This is the sparsest model thats been put out in a while (maybe ever, kinda forg...

coder543 · on April 24, 2024

It has 480B parameters total, apparently. You would only need 512GB of RAM if you were running at 8-bit. It could probably fit into 256GB at 4-bit, and 4-bit quantization is broadly accepted as a good trade-off these days. Still... that's a lot of memory.

EDIT: This[0] confirms 240GB at 4-bit.

[0]: https://github.com/ggerganov/llama.cpp/issues/6877#issue-226...

kaibee · on April 24, 2024

I know quantizing larger models seems to be more forgiving but I’m wondering if that applies less to these extreme-MoE models. It seems to be that it should be more like quantizing a 3B model.

coder543 · on April 24, 2024

4-bit is fine for models of all sizes, in my experience.

The only reason I personally don’t quantize tiny models very much is because I don’t have to, not because the accuracy gains from running at 8-bit or fp16 are that great. I tried out 4-bit Phi-3 yesterday, and it was just fine.

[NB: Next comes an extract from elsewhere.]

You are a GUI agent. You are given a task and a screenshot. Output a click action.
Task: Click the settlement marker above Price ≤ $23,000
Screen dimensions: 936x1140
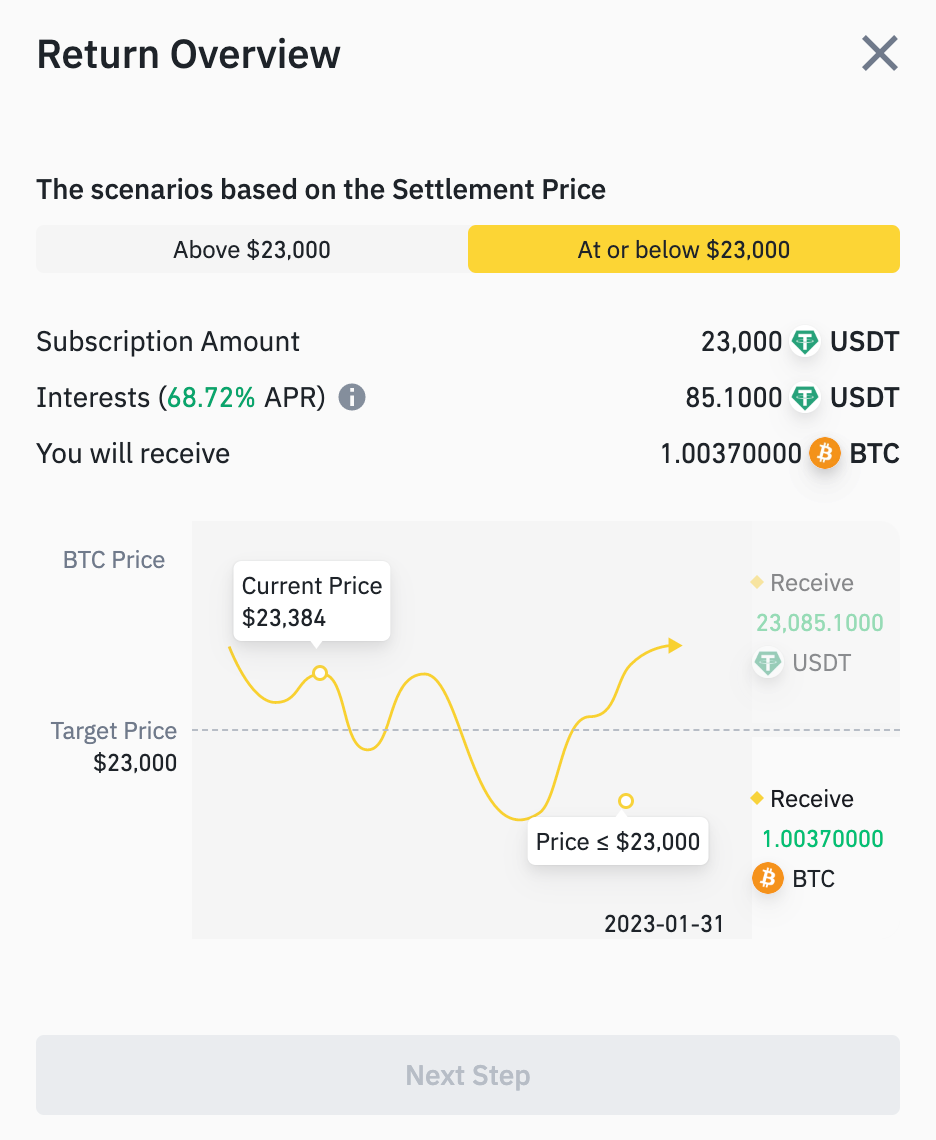tap(625, 801)
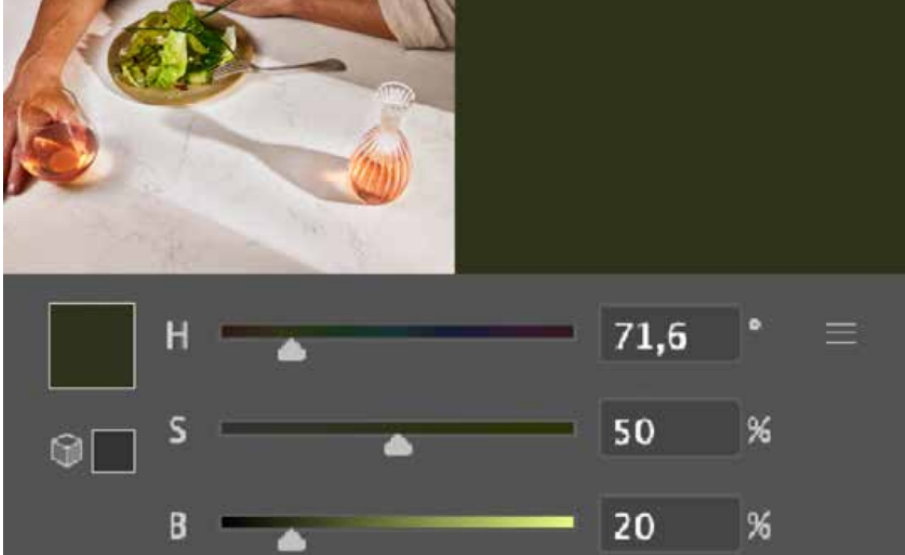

refulgentis · on April 24, 2024

Yeah, and usually GPU RAM, unless you enjoy waiting for a minute for filling the context :(

Manabu-eo · on April 24, 2024

The old google's Switch-C transformer [1] had 2048 experts, 1.6T parameters, with only one activated for each layer, so much more sparse. But also severely undertrained as the other models of that era, and thus useless now.

1. https://huggingface.co/google/switch-c-2048

imachine1980_ · on April 24, 2024

it performs worst than 8b llama 3 so you probably don't need that much.

coder543 · on April 24, 2024

Where do you see that? This comparison[0] shows it outperforming Llama-3-8B on 5 out of 6 benchmarks. I'm not going to claim that this model looks incredible, but it's not that easily dismissed for a model that has the compute complexity of a 17B model.

[0]: https://www.snowflake.com/wp-content/uploads/2024/04/table-3...